The most significant part of the new rules on bed closures is the importance of being able to demonstrate that the local health economy will deliver “sufficient alternative provision”.  Whilst that sounds like loose language, if it is read with the rationale for the new tests it seems to mean something fairly concrete.  Lofty future aims (e.g. more care in the community) will not meet it, particularly when social care provision is under increasing strain and many care homes are closing due to restrictions on local authority funding.  In order to demonstrate compliance with the new test, CCGs will need to present costed, thought-through plans which show that there is “sufficient alternative provision” of NHS services for the expected future demand from patients (which may be greater than the present demand) which is presently met by the beds that are due to close.  These new services do not need to be physical “beds” and, where there is a proposed increase in community based services to support patients in their own home, the replacement services will often not involve new beds.  But, given the restrictions on capital in the NHS and the absence of any money for “double running” in a transitional period whilst one service is closed and another is scaled up, meeting the new tests is likely to be onerous for NHS commissioners, particularly when linked to the parallel duties to tackle health inequalities.

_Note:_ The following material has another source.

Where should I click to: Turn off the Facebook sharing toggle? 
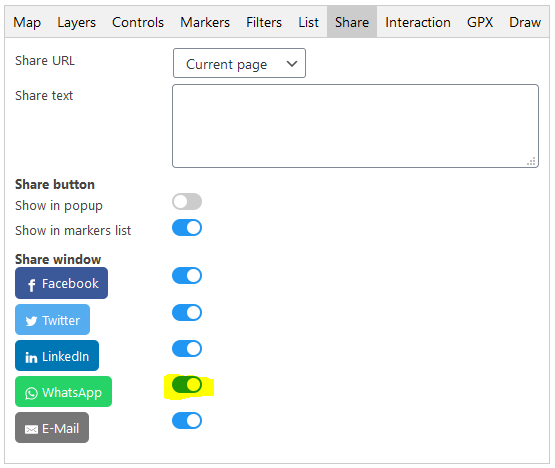click(x=187, y=275)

The impact of this test is one of the issues in R (on the application of Cherwell District Council & others) v Oxfordshire Clinical Commissioning Group (CO/1587/2017) (“the Horton case”).  The local action group, KEEP THE HORTON GENERAL is an interested party. 

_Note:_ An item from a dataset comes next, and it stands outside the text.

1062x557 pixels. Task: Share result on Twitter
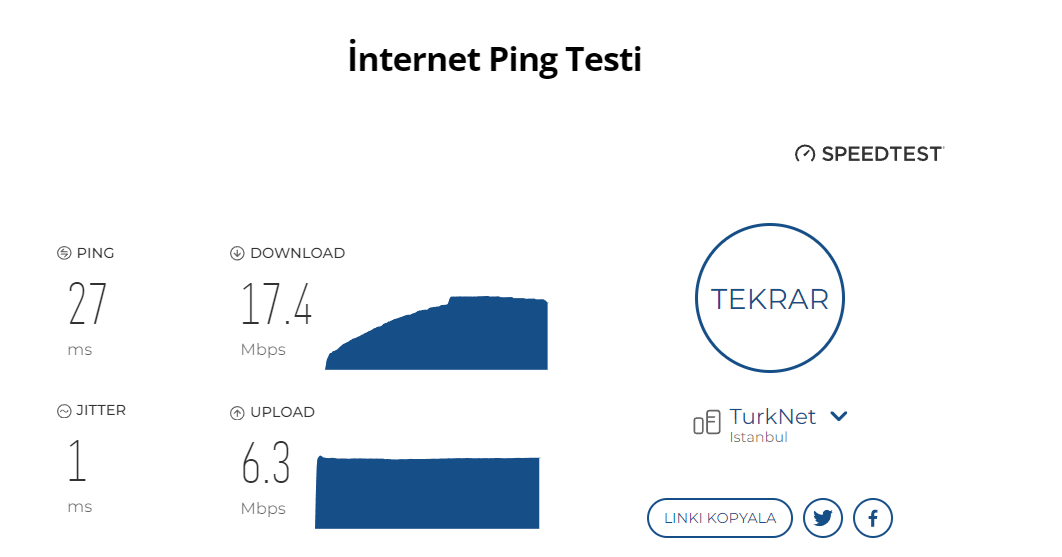click(823, 518)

The questions that arise on this issue in the Horton case is whether the test applies to bed closures which were temporary and are to be made permanent, whether it applies to affect a consultation on bed closures already underway when the new test came into effect and whether it was sufficient to obtain the acquiescence of the Clinical Senate to the bed closures or whether patient involvement pursuant to s14Z2 (whether by consultation or otherwise) was required.  The Councils’ and the action group position is that the test did apply and consultation was required.   On Tuesday 5 September, the High Court agreed that this was arguable and granted permission to apply for judicial review on this ground as well as others.

Whilst this may be the first case to raise this issue before the court it is unlikely to be the last.  The bed closure conditions are potentially a very useful tool in cases where there is a real concern about the overall impact of plans to reconfigure local NHS services.

Samantha Broadfoot QC is instructed for Keep the Horton General.